Da un raffronto tra i dati di Augusta e quelli del registro siciliano per la Sicilia orientale, circa le singole malformazioni, risulta un eccesso ad Augusta per quanto riguarda le cardiopatie congenite (235 per mille ad Augusta, contro il 196 del resto dell’area) e l’apparato urinario (59 per mille contro il 46).
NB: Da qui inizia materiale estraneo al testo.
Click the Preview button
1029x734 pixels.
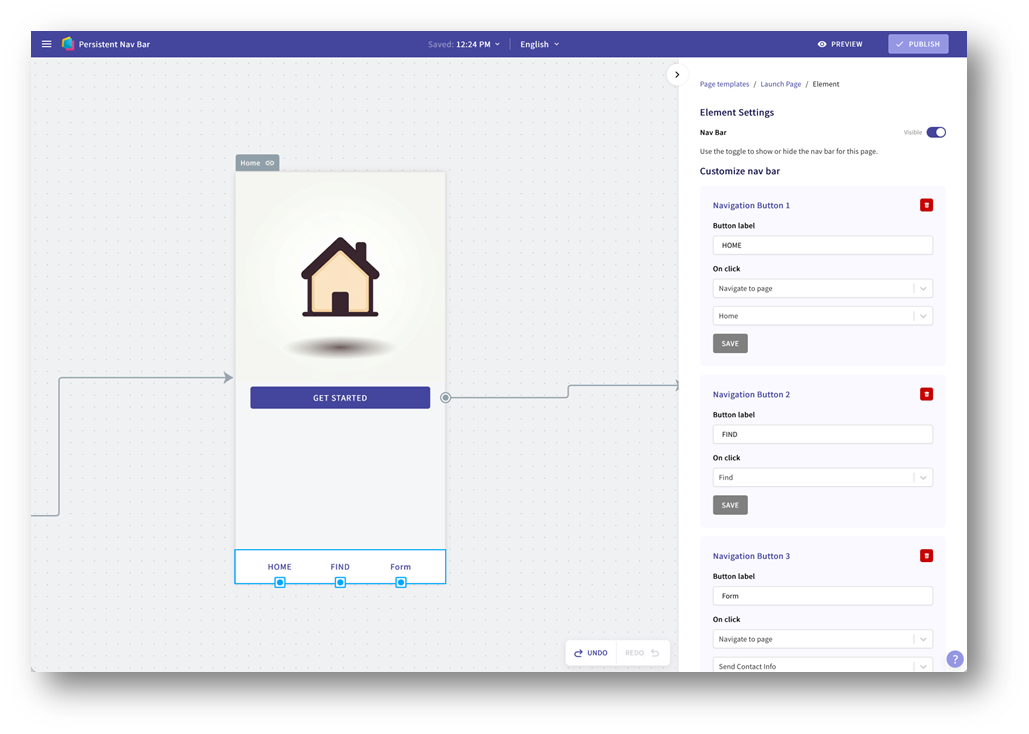839,44
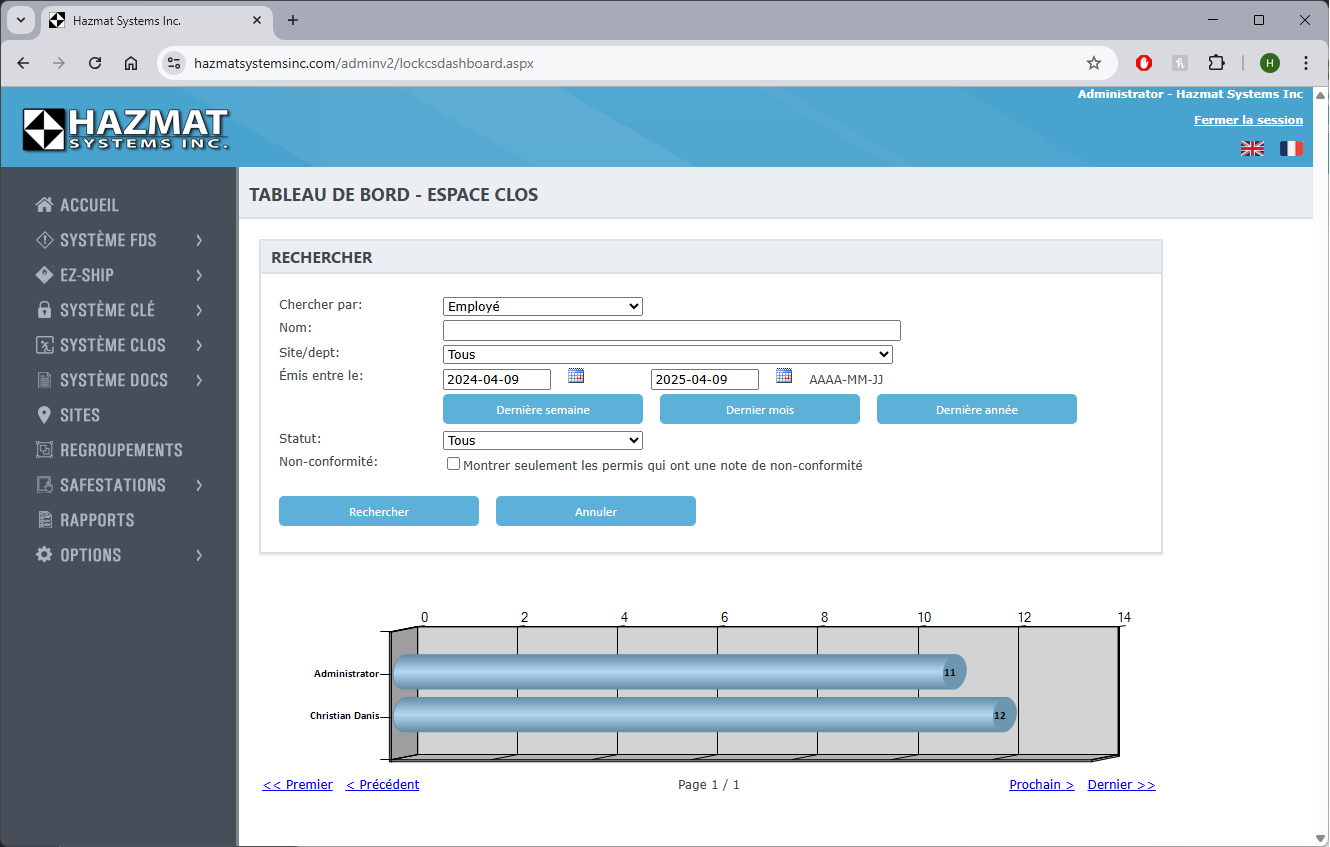
Task: Click the Hazmat Systems Inc. logo
Action: (x=126, y=129)
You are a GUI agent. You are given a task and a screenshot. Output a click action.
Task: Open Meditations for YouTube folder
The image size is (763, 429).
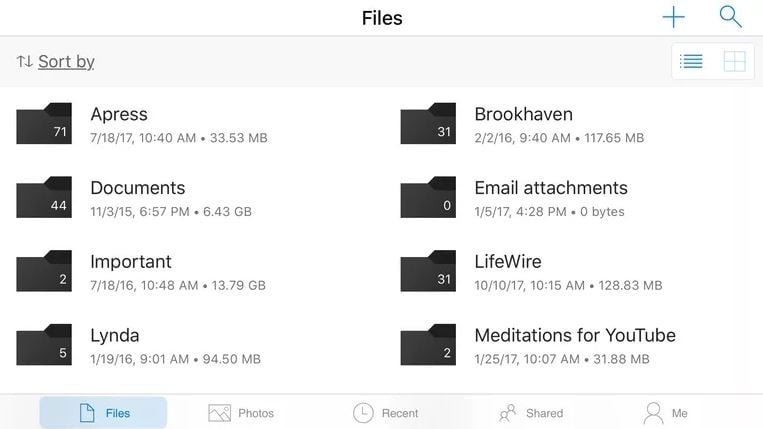(x=575, y=335)

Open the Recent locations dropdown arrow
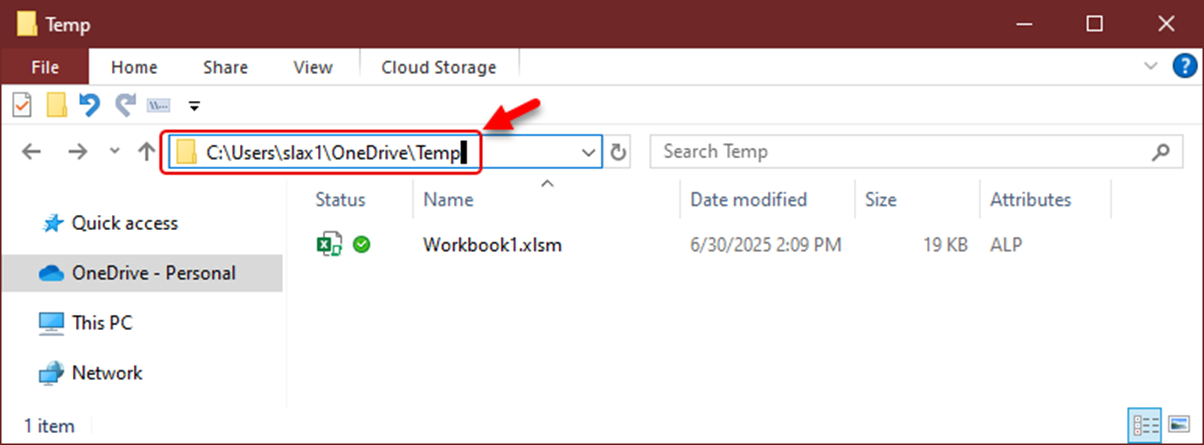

Ad augusta risulta un eccesso anche per quanto riguarda le malformazioni genitali: negli anni 1980-89 interessavano il 214 per mille dei nati (quando la media nazionale era del 100 per mille), mentre nel decennio 1990-2000 i casi sono aumentati al 303 per mille. In particolare, tra le malformazioni dell’apparato genitale, l’ipospadia nel periodo 1990-’98 in Augusta ha interessato il 132 per mille dei nati, contro un 79 per mille nella Sicilia Orientale.
In base a queste segnalazioni e alla denuncia presentata dal primario di pediatria dell’ospedale civile di Augusta la Procura della repubblica ha aperto un’inchiesta per verificare il possibile legame tra alcune industrie dell’area e le anomalie congenite riscontrate.